Watch Little Richard's 'Tutti Frutti' Screen Test

By then, however, the Beatles – like so many young rock 'n' rollers – were already hooked. "Long Tall Sally" had became part of their live set beginning in 1957 – not long after it was released. "I could do Little Richard's voice – which is a wild, hoarse, screaming thing," McCartney told Barry Miles in Many Years from Now. "It's like an out-of-body experience. You have to leave your current sensibilities and go about a foot above your head to sing it. You have to actually go outside yourself."

He got even better at imitating the early-rock legend after Little Richard was said to have taught the group his signature "Wooo!" in Hamburg, Germany. "The Beatles were barely known then," Richard said in 2010. "They opened for me at the Star Club. [Laughs.] I had gotten the inspiration for that 'Wooo' from gospel singer Marion Williams."

The Beatles' version of "Long Tall Sally" excited him so much that it ended up luring Little Richard out of retirement. He never again reached the chart heights of his early Specialty days but, by then, his legacy as a member of rock's Mount Rushmore was already secure. Little Richard would become one of the 10 original Rock & Roll Hall of Fame inductees back in 1986.

"A lot of people call me the architect of rock 'n' roll," Little Richard once told Rolling Stone. "I don't call myself that, but I believe it's true."

He continued to work before the camera, memorably appearing on TV's Miami Vice and in the 1986 film Down and Out in Beverly Hills. Comeback tries included work for labels like Vee-Jay, Okeh, Brunswick and Reprise – the latter of which released a string of critically lauded, but light-selling early '70s albums. Along the way, he opened for the Rolling Stones, boasted a band with Jimi Hendrix on guitar, and sat in with Joe Walsh, Canned Heat, Elton John, and Delaney and Bonnie, among many others.

Watch the Beatles Cover Little Richard

He'll always perhaps be most closely associated, however, with the Beatles. Such was their regard for Little Richard that "Long Tall Sally" remained a staple of Beatles shows through to their last official tour stop in 1966 at San Francisco – where it served as the band's final complete-song performance that night. "Little Richard was one of the all-time greats," John Lennon said in Anthology. "The first time I heard him a friend of mine had been to Holland and brought back a 78 with 'Long Tall Sally' on one side, and 'Slippin' and Slidin'' on the other. It blew our heads. We'd never heard anybody sing like that in our lives."

McCartney eventually recorded his own Little Richard-style vamp, "I'm Down," during a remarkably versatile 1965 session that also included "I've Just Seen a Face" and "Yesterday." ("A lot of people were fans of Little Richard," McCartney told Miles, "so I used to sing his stuff but there came a point when I wanted one of my own, so I wrote 'I'm Down.'") The Beatles had earlier included "Kansas City / Hey Hey Hey Hey" on 1964's Beatles for Sale as an homage to him, then borrowed Little Richard's old keyboard player Billy Preston for a series of collaborations, most notably 1969's "Get Back."

Lennon later stormed through a medley of "Rip It Up" and "Ready Teddy" on 1975's Rock 'n' Roll.
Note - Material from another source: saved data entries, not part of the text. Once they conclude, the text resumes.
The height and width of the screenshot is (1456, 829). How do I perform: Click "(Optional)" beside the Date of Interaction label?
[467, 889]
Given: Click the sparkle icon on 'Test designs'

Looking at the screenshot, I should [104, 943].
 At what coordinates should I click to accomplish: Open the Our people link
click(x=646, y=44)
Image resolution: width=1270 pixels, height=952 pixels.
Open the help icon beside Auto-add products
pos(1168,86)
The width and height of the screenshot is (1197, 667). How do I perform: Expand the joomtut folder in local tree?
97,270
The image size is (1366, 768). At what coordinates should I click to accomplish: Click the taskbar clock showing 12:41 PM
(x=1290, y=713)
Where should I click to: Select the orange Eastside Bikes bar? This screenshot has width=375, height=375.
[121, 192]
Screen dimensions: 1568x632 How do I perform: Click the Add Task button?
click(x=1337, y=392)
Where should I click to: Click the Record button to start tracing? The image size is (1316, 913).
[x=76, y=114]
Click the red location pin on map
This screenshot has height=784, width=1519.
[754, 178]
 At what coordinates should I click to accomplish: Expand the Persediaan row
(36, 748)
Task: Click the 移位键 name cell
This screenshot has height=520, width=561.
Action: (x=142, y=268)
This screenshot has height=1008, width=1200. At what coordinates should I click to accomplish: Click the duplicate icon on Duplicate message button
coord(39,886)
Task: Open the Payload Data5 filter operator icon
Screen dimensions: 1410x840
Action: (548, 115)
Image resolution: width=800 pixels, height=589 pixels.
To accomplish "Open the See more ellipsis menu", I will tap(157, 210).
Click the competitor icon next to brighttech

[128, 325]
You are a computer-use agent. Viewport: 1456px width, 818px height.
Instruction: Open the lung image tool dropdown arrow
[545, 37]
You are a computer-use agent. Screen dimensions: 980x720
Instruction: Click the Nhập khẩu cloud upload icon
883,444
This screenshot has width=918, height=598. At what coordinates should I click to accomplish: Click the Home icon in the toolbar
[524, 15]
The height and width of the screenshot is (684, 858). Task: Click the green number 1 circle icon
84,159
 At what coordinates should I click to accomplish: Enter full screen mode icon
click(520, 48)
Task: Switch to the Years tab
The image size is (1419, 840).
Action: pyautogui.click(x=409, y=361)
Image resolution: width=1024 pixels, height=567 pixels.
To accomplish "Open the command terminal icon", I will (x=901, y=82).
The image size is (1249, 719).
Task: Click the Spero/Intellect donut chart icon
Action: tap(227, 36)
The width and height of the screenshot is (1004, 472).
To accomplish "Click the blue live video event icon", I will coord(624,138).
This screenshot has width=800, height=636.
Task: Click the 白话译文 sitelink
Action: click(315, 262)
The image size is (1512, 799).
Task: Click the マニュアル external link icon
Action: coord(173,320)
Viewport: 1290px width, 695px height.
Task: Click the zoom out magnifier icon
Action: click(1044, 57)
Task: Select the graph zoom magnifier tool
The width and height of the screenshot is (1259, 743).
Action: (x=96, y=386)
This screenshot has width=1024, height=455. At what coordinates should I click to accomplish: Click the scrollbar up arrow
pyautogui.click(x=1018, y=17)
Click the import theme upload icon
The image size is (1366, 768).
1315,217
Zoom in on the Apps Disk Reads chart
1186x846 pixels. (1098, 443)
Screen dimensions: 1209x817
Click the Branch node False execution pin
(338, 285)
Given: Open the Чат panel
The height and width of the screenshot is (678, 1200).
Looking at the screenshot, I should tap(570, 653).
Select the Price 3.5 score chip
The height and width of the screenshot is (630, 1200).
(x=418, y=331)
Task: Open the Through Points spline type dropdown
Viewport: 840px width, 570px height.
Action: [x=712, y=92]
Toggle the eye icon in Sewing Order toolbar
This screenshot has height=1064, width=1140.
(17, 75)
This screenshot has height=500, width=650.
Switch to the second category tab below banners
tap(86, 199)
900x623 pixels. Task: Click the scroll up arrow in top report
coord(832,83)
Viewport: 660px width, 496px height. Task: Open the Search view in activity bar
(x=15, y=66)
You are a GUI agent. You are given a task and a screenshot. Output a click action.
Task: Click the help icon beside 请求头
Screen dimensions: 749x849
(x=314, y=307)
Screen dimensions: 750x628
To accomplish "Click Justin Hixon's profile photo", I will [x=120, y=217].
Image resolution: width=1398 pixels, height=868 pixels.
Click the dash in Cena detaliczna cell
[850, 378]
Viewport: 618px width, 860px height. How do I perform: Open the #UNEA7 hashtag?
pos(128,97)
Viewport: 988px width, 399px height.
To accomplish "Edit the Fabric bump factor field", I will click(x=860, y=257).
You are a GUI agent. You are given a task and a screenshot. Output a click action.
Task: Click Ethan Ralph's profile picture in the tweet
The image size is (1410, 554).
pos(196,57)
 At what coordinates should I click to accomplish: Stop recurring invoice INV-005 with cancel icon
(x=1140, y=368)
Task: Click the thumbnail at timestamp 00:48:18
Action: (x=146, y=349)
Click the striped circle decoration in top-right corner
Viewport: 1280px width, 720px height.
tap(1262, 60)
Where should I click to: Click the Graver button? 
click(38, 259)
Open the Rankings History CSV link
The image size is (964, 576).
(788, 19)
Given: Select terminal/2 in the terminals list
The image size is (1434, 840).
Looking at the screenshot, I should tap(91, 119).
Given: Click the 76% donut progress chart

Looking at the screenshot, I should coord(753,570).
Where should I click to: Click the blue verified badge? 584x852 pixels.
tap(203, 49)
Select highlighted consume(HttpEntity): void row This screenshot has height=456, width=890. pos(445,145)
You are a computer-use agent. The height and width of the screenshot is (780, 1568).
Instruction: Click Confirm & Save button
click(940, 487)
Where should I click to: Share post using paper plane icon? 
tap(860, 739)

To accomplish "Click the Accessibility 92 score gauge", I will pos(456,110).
McCartney added an official version of "Lucille," another favorite from the early-Beatles repertoire, onto 1988's Choba B CCCP. "Shake a Hand" from 1999's Run Devil Run had also earlier been recorded by McCartney's musical hero. Little Richard returned the favor, adding a second vocal on the Beatles' "I Saw Her Standing There" for Jerry Lee Lewis' 2006 album Last Man Standing.